UK offers £6.5m for emergency Ebola research

UK offers £6.5m for emergency Ebola research

Researchers around the world are being offered £6.5 million to find ways to save the lives of people affected by the world's worst Ebola outbreak.

The UK government and the Wellcome Trust medical charity pledged a combined £6.5 million for an emergency research initiative.

Wellcome Trust Director Dr Jeremy Farrar says the gravity of the Ebola epidemic demands an "urgent response."

"We believe rapid research into humanitarian interventions and therapeutics can have an impact on treatment and containment during the present outbreak," Farrar said in a statement.

Expert teams from around the world are being invited to submit research proposals by September 8 for initiatives that can investigate new approaches for treating, preventing and containing the disease.

As of Wednesday, the number of deaths from Ebola had reached 1,350, according to the World Health Organization.

"We are launching an emergency call for research to strengthen what we know about Ebola and how it spreads," International Development Secretary Justine Greening said in a statement. "This will help us better equip those working on the ground so they can tackle the outbreak as effectively as possible and prevent more people contracting this terrible disease."

Health workers wear protective clothing before carrying an abandoned dead body presenting with Ebola symptoms at Duwala market in Monrovia August 17, 2014 (Reuters / 2Tango)

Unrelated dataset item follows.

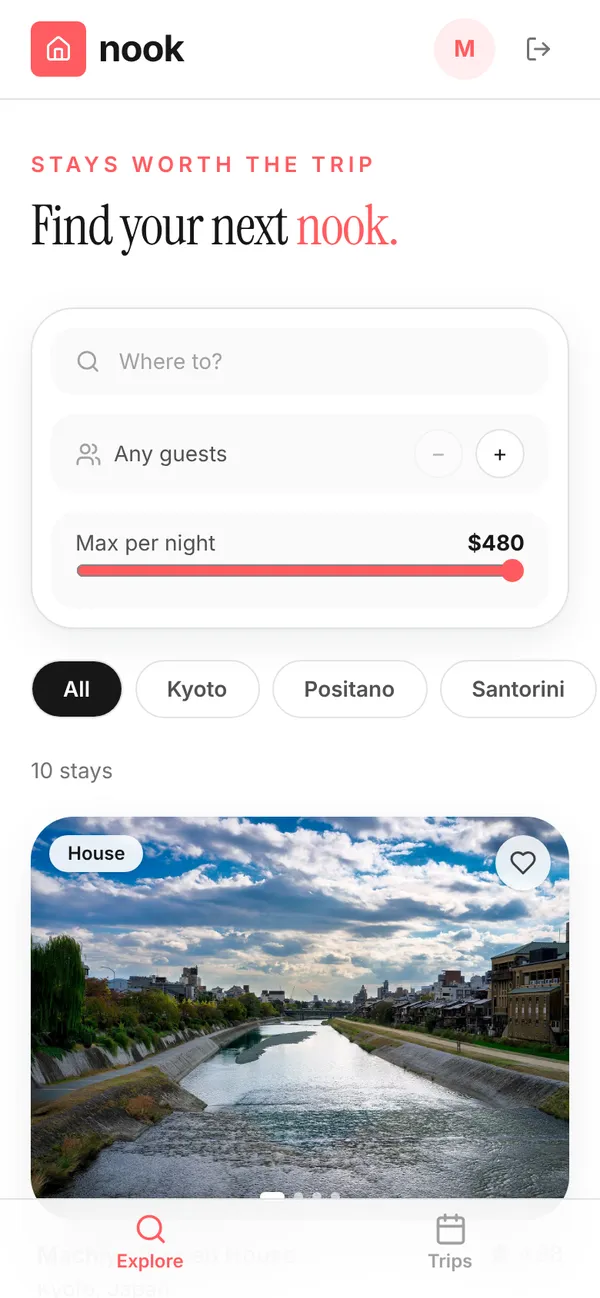Click the log out icon
Screen dimensions: 600x1298
pos(538,49)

Wellcome, the world's second highest-spending charitable foundation, also announced a long-term investment in African science worth £40 million on Thursday to "develop the next generation of African health researchers." This money will go toward sub-Saharan scientists who are studying neglected tropical diseases, HIV, and tuberculosis.

The £6.5m program was announced a day after a director of Medecins sans Frontieres (MSF) accused Western leaders of taking "almost zero" interest in the crisis in Guinea, Sierra Leone and Liberia.

Experimental drug raises hopes

Currently there is no approved or scientifically proven drugs to treat Ebola, and no vaccine. However, the World Health Organisation has backed the use of untested products and is hoping for improved supplies of experimental drugs by the end of the year. Several experimental drugs are already in development.

An American doctor, Kent Brantly, was the first-ever Ebola patient to receive the experimental serum known as ZMapp. He will be released on Thursday and is said to have recovered fully from Ebola. This would be the first case of recovery.

ZMapp was given to three health care workers in Liberia who are showing "remarkable signs of improvement," according to Liberian officials. The drug's manufacturer, Mapp Biopharmaceutical of San Diego, said supplies of the drug had run out.